• **AUFGABEN**:
1. Zu welcher Strafe wurde der Narkosearzt laut dem Artikel über den Todesfall in der Kronberger Zahnarztpraxis verurteilt?
2. Welche Orts- und Regionsnamen kommen im Artikel über den Todesfall in der Kronberger Zahnarztpraxis vor? Nenne alle, auch solche, die nur in Adjektivform erscheinen.

• **TEXT ZUR ANALYSE**:
Hessen Kind stirbt in Zahnarztpraxis in Kronberg - Narkosearzt zu langer Haft verurteilt
Ein Anästhesist soll nach dem Tod eines Kindes in einer Kronberger Zahnarztpraxis für zehneinhalb Jahre in Haft. Der Mann wurde wegen mehrerer Fälle verurteilt. Die Staatsanwaltschaft hatte eine lebenslange Strafe beantragt.
Mehr als drei Jahre nach dem Tod eines vierjährigen Mädchens in einer Zahnarztpraxis in Kronberg (Hochtaunus) ist am Freitag das Urteil gegen den damaligen Narkosearzt gesprochen worden.
Er wurde zu zehneinhalb Jahren Haft verurteilt, wegen Totschlags und dreifachen versuchten Totschlags sowie Körperverletzung mit Todesfolge und dreifacher Körperverletzung. Das Urteil ist noch nicht rechtskräftig.
Staatsanwaltschaft pocht auf Mordvorwurf - Revision offen
Die Staatsanwaltschaft hatte in dem Prozess gegen den 67-Jährigen am Frankfurter Landgericht eine lebenslange Haft wegen Mordes durch Unterlassen gefordert. "Wir gehen davon aus, dass er es unterlassen hat, die Kinder in ein Krankenhaus zu bringen, um vorher von ihm verursachte Hygiemängel zu vertuschen", sagte der Sprecher der Frankfurter Staatsanwaltschaft, Dominik Mies nach der Urteilsverkündung.
Nach Auffassung der Anklagebehörde hatte sich der Mediziner auch des versuchten Mordes an drei weiteren minderjährigen Patienten schuldig gemacht. Die waren am selben Tag wie das vierjährige Mädchen in der Kronberger Zahnarztpraxis narkotisiert worden und hatten ebenfalls eine Sepsis erlitten - zwei von ihnen überlebten nur knapp.
Die Behörde prüft, ob sie Revision einlegt. Auch Olaf Langhanki, der Anwalt des Anästhesisten, sagte, man werde das Urteil nun in Ruhe prüfen.
Richterin: "Schlampig und unhygienisch" gearbeitet
Das Gericht ist überzeugt, dass der Narkosearzt damals in der Zahnarztpraxis bei allen Patienten verunreinigtes Narkosemittel aus ein und demselben Fläschchen verwendet hat. Das darf auf keinen Fall getan werden, weil sich in dieser Lösung sehr schnell Pilze oder Bakterien ansiedeln. Für diesen groben Fehler wurde der Anästhesist am Freitag wegen gefährlicher Körperverletzung schuldig gesprochen.

[Auszüge aus einem Datensatz]
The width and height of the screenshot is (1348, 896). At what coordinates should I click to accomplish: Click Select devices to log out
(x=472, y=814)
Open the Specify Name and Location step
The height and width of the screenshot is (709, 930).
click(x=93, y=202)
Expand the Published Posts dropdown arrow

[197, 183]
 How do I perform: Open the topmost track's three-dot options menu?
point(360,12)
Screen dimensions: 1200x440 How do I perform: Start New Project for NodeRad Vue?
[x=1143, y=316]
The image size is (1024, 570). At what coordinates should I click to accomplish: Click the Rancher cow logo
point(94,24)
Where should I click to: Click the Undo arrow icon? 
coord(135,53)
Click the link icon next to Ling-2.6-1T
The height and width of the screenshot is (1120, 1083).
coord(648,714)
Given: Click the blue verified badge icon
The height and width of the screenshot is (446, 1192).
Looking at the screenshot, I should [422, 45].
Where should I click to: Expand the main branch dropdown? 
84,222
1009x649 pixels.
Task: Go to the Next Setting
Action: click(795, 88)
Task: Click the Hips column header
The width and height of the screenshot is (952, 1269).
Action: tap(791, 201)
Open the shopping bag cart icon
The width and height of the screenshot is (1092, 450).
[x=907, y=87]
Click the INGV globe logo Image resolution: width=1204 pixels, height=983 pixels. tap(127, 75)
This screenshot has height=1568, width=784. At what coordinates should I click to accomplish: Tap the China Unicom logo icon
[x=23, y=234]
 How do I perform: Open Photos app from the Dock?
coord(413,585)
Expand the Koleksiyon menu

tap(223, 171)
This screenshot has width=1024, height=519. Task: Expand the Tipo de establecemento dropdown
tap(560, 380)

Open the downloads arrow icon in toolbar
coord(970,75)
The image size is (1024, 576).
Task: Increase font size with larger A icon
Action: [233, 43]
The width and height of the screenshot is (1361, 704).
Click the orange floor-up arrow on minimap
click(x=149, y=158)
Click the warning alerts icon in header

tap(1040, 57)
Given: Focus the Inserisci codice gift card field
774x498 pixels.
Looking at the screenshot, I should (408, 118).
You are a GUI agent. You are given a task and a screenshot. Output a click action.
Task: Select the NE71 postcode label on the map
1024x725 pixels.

• **LÖSUNGEN**:
1. Zu zehneinhalb Jahren Haft.

2. Hessen, Kronberg, Hochtaunus, Frankfurt